SpaceX Seeks FCC Approval to ‘Increase’ Starlink Mobile Service Capacity
SpaceX operates a constellation of approximately 2,700 Starlink satellites that provide high-speed internet access in 37 countries. About a month ago, the Federal Communications Commission (FCC) approved SpaceX’s use of Starlink aboard moving vehicles, including cruise ships, airplanes and motor homes.
The company already has contracts to provide Starlink Internet to Hawaiian Airlines and JSX charter flights for passengers. In June, Starlink user antenna terminals were installed aboard a Royal Caribbean cruise ship to provide Wi-Fi to vacationers in the middle of the ocean where internet is generally unreliable. On July 25, SpaceX filed a new filing with the FCC seeking permission to use the 2 Ghz (gigahertz) frequency to “increase” Starlink Mobile Satellite Service (MSS) capacity for “mobile users” living in the “most remote corners of the country”. In the filing, a SpaceX says it plans to use Starlink satellites to deliver the Internet “virtually anywhere” directly to users without the need to build cellular base ground stations. The mobile system will use existing Starlink ground stations that are used for Fixed Satellite Service (FSS). SpaceX told the FCC it had the technology to operate a reliable MSS after acquiring Swarm Technologies in 2021, a company that is working to build a very high-end Internet of Things (IoT) constellation. small satellites (CubeSats) in low Earth orbit to deliver mobile broadband data anywhere in the world. Now that Swarm Technologies is an official subsidiary of SpaceX, the company plans to integrate the technology directly into Starlink Mobile Service Capacity satellites to operate in the 2Ghz range. This would allow SpaceX to deliver mobile internet anywhere on the planet. SpaceX said mobile satellite service in the 2 Ghz band “will deliver service with latency of less than 50 milliseconds, which is almost imperceptible to consumers.”

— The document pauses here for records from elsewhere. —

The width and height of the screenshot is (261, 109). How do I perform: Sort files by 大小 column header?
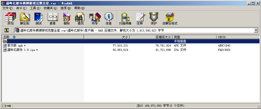pos(125,37)
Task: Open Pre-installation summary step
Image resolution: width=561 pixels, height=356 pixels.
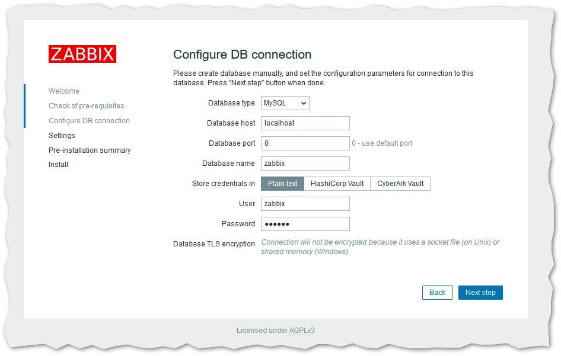Action: pyautogui.click(x=90, y=150)
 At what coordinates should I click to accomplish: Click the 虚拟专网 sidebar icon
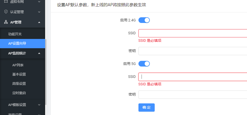[6, 2]
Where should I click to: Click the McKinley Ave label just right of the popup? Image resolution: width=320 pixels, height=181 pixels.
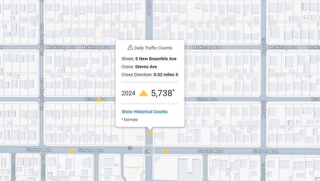(207, 48)
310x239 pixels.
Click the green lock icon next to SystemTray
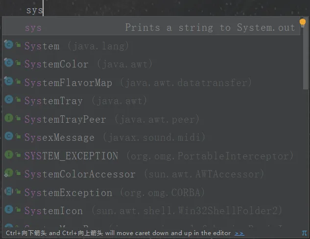tap(19, 100)
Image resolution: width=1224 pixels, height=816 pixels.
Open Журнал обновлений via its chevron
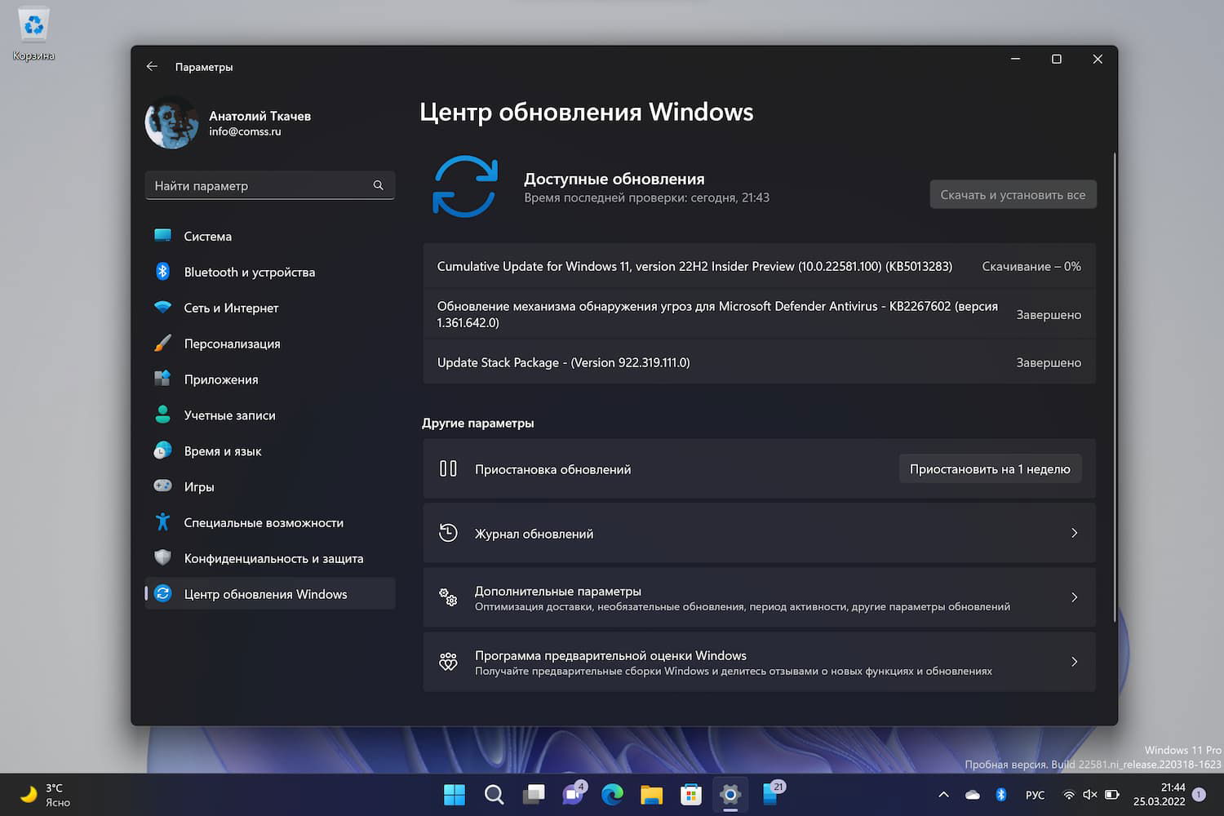pos(1074,533)
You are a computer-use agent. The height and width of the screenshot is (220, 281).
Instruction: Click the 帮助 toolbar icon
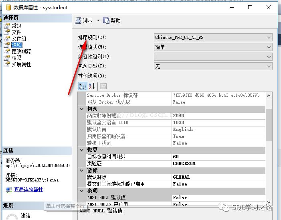pos(106,20)
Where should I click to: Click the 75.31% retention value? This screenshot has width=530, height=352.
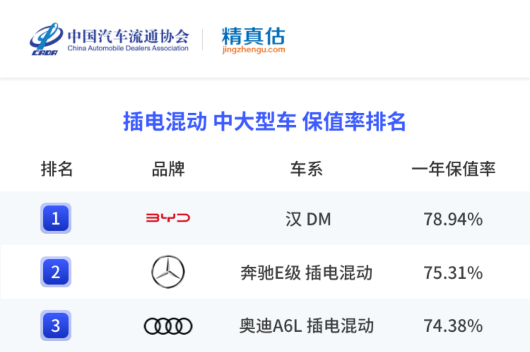coord(453,273)
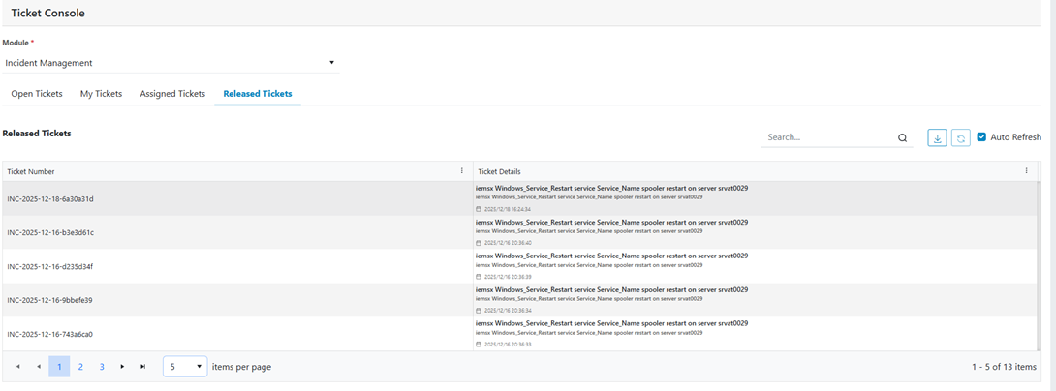1056x391 pixels.
Task: Open the Assigned Tickets tab
Action: pyautogui.click(x=172, y=94)
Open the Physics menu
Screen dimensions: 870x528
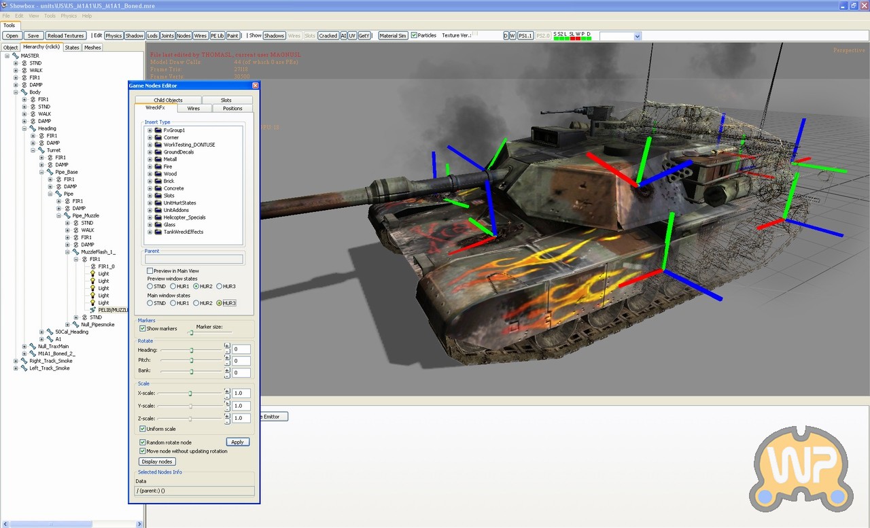coord(69,16)
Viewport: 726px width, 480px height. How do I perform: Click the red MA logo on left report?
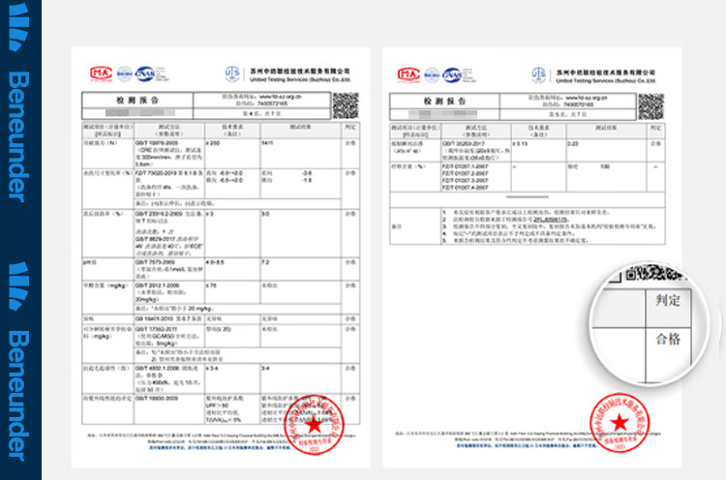point(99,72)
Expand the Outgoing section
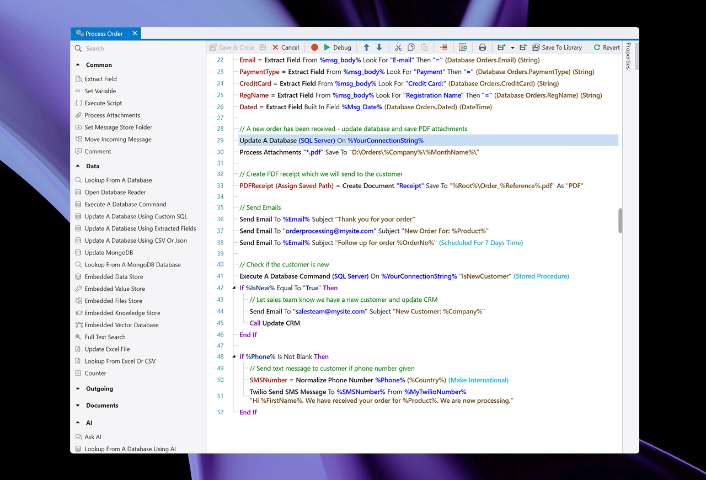This screenshot has height=480, width=706. pyautogui.click(x=78, y=389)
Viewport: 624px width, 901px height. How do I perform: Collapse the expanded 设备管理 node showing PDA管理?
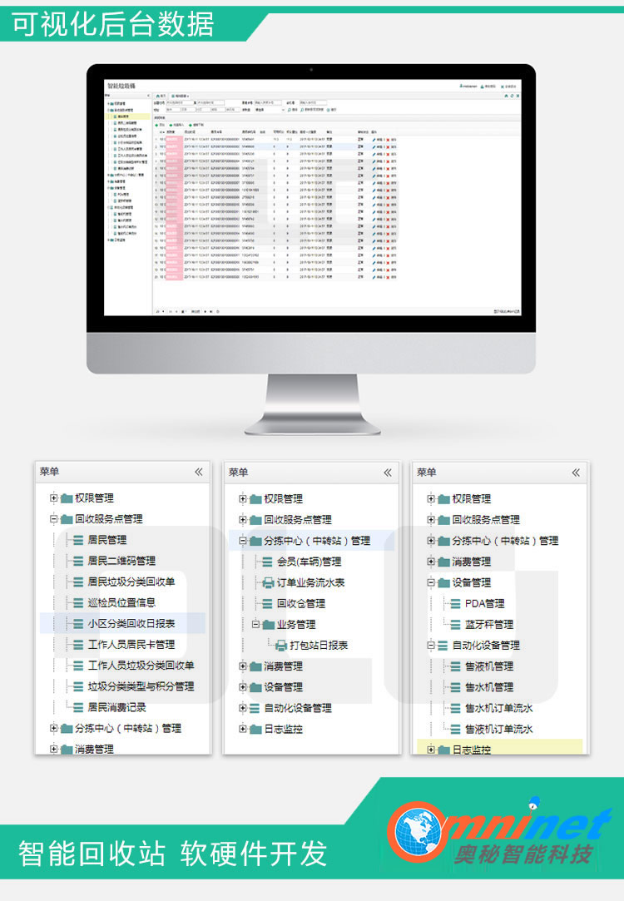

“Americans increasingly demand connectivity wherever they are, whenever they want and whatever they do,” SpaceX wrote to the FCC. “In particular, they have become accustomed to being able to connect using small portable devices that they can carry with them or affix to mobile platforms. To expand into this area of mobile services, SpaceX recently acquired Swarm Technologies, Inc. (“Swarm”), a company licensed to deploy and operate 150 small NGSOs [Non-geostationary satellite orbit] satellites designed to provide narrowband services in the very high frequency (“VHF”) bands 137-138 MHz and 148-150.5 MSS […] Swarm has already launched most of its licensed satellites and provides services to customers in the agriculture, marine, energy, environment, and transportation industries, among others who require global connectivity. via satellite for Internet of Things (“IoT”) devices,” the app states.
“This system will ensure that all Americans — even those in the polar regions — enjoy the same low-latency mobile services,” SpaceX wrote. “And consumers aren’t the only beneficiaries of this improved service. For many federal users, satellite service is the only communication option to support mission critical. Improving capacity and latency for these users could have significant national security benefits. All these services are of public interest.